Le classement des 10 plus grandes BND africaines en termes d’actifs totaux dévoile une forte concentration au Maroc et en Afrique du Sud. La Caisse de Dépôts et de Gestion du Maroc arrive en tête avec 32,5 milliards de dollars d’actifs en 2022, suivie du Crédit Agricole du Maroc (13,7 milliards). L’Afrique du Sud place deux BND dans le top 10: l’Industrial Development Corporation au 3ème rang avec 8,983 milliards de dollars, et la Development Bank of Southern Africa au 4ème rang avec 6,121 milliards. Le Nigeria se classe 5ème avec la Bank of Industry (5,303 milliards), suivie de l’Export Development Bank of Egypt en 6ème position (3,971 milliards). La Caisse des Dépôts et Consignations de Tunisie arrive 7ème avec 3,410 milliards. Le Maroc place une troisième BND, le Fonds d’Equipement Communal (FEC), au 8ème rang avec environ 2,867 milliards. La Zambian Investment Holding se classe 9ème avec 2,692 milliards d’actifs. La 10ème BND du classement est la Banque nationale d’investissement de côte d’Ivoire (BNI) avec 2,613 milliards de dollars d’actifs.
Des totaux actifs en croissance continue.. DR.

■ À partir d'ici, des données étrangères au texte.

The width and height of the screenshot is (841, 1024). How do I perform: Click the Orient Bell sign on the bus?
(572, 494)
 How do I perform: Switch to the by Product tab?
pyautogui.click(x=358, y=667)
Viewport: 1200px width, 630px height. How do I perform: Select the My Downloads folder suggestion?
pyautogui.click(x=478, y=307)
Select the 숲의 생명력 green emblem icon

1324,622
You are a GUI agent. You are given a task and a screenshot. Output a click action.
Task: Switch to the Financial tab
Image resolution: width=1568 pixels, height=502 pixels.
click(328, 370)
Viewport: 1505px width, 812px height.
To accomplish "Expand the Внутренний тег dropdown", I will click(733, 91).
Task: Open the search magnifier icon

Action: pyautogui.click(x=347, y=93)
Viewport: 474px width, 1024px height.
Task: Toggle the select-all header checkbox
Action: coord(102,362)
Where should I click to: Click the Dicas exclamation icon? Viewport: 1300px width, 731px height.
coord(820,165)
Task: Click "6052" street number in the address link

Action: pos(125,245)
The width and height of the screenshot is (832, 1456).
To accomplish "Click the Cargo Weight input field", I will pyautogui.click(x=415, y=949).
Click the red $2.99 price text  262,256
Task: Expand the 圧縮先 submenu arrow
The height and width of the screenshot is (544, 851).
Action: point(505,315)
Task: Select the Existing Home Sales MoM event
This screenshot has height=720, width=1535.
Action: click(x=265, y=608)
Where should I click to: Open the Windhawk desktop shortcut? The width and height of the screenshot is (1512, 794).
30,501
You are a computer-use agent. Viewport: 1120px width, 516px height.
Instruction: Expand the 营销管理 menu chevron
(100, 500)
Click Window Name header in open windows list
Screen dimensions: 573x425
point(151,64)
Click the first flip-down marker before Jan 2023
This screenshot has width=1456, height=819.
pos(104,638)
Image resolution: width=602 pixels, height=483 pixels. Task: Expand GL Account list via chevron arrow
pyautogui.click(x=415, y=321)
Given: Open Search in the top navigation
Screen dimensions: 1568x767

Les 4 pays africains ayant le plus grand nombre de BND
Le Maroc est ainsi le pays comptant le plus de BND dans le Top 10 des actifs avec 3, suivi de l’Afrique du Sud qui en compte 2. Le rapport souligne que «les régions d’Afrique du Nord et Australe concentrent 82,4 milliards de dollars d’actifs de BND, soit 84% du total continental». Mais sur le total de 87 BND que compte l’Afrique, peu importe leur classement, 4 pays se démarquent pour en avoir le plus grand nombre. Il s’agit du Nigéria (8 banques), l’Afrique du Sud (7 banques), le Maroc et le Zimbabwe (5 banques chacun).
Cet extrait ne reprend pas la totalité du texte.